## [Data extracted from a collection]
────────────────
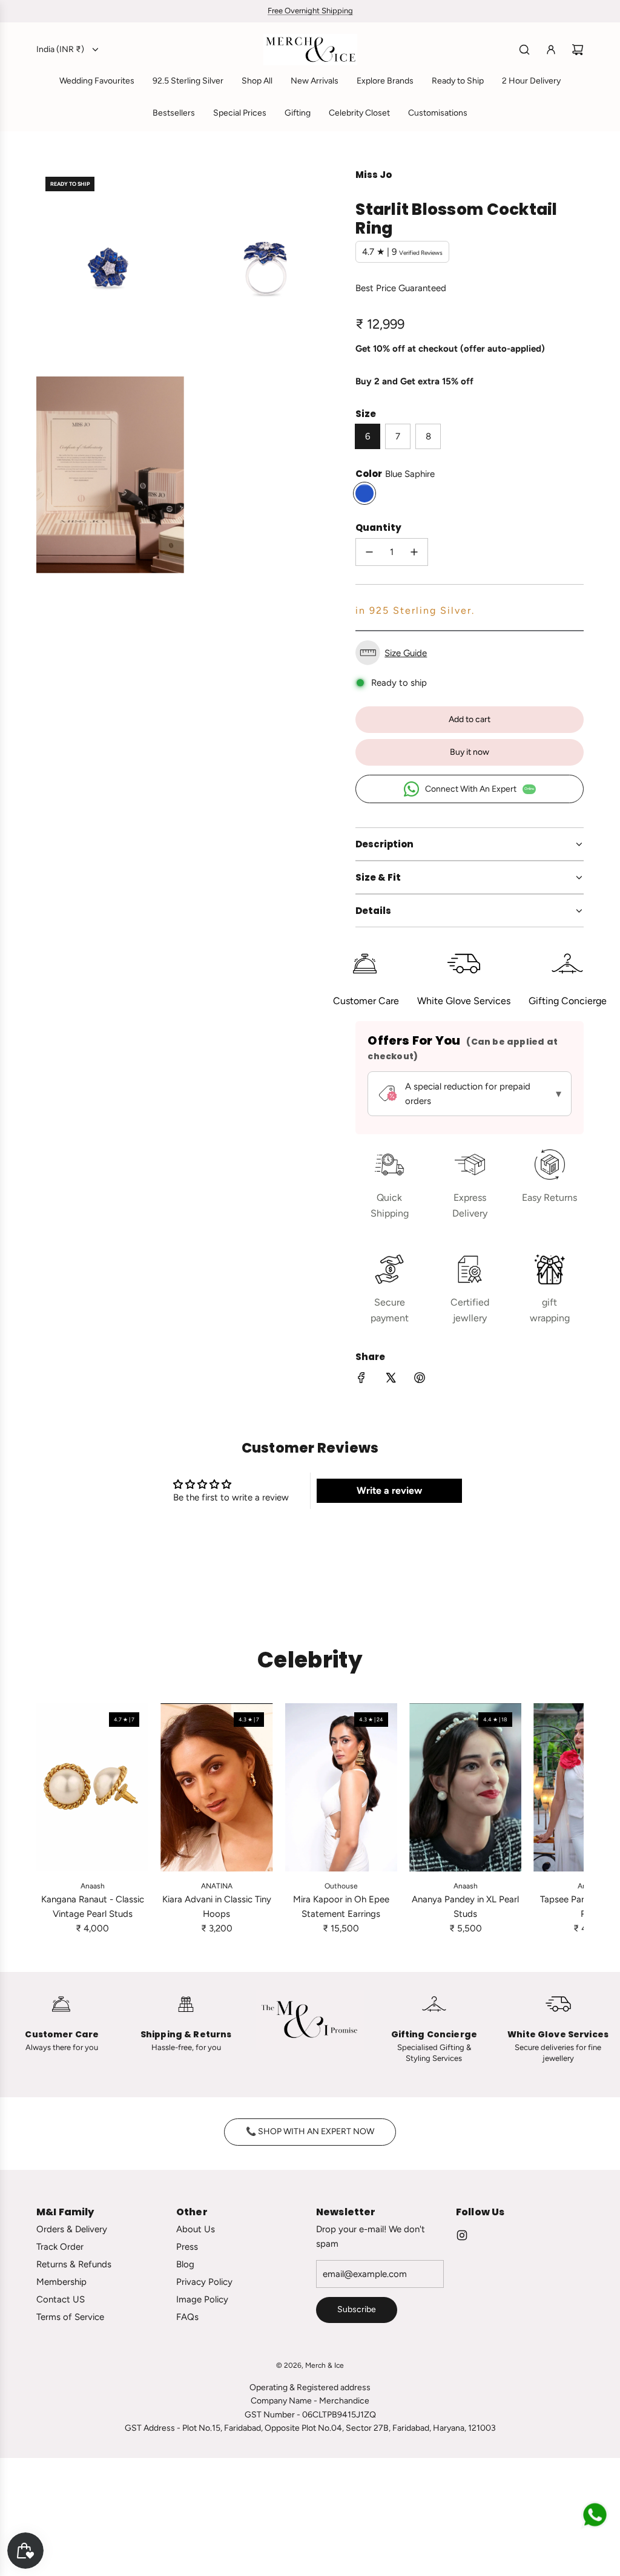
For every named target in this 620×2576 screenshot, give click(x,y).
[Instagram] (462, 2235)
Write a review (389, 1490)
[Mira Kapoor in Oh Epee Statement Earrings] (341, 1787)
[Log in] (551, 49)
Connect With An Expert (479, 789)
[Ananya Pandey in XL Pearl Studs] (465, 1787)
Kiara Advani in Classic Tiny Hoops (216, 1906)
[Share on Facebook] (361, 1379)
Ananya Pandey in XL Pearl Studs (465, 1906)
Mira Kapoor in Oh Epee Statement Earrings (341, 1906)
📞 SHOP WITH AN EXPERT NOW (310, 2131)
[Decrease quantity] (369, 552)
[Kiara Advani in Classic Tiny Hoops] (216, 1787)
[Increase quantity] (414, 552)
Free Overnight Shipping (310, 10)
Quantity (378, 527)
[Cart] (577, 49)
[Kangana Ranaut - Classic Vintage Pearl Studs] (92, 1787)
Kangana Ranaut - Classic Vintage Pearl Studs (92, 1906)
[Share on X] (390, 1379)
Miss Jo (373, 174)
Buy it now (469, 752)
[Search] (524, 49)
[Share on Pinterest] (419, 1379)
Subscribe (356, 2309)
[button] (469, 652)
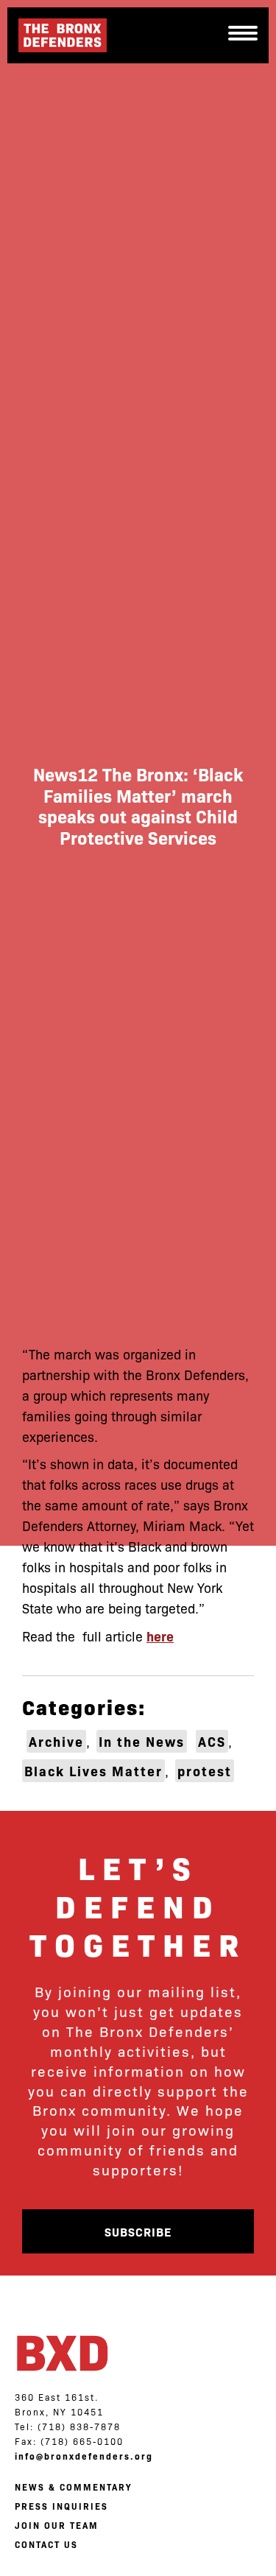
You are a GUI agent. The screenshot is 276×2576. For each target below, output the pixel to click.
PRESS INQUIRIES (61, 2506)
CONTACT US (46, 2544)
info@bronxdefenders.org (84, 2456)
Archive (56, 1741)
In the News (142, 1741)
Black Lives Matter (93, 1771)
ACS (212, 1741)
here (160, 1636)
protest (204, 1771)
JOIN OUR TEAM (57, 2525)
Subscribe (138, 2231)
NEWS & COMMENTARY (73, 2487)
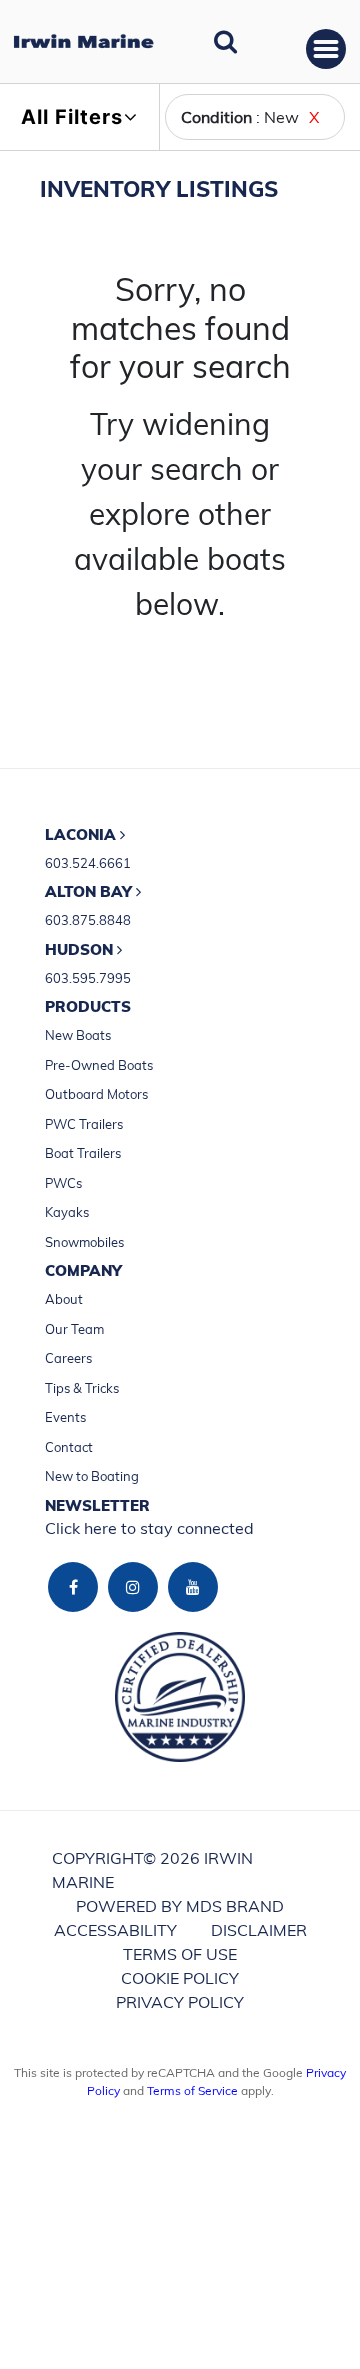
────────────────
## [TASK TO CARRY OUT]
Take the entries above and copy out all lines with the string "Advani".

## [RESPONSE BELOW]
Kiara Advani in Classic Tiny Hoops (216, 1906)
[Kiara Advani in Classic Tiny Hoops] (216, 1787)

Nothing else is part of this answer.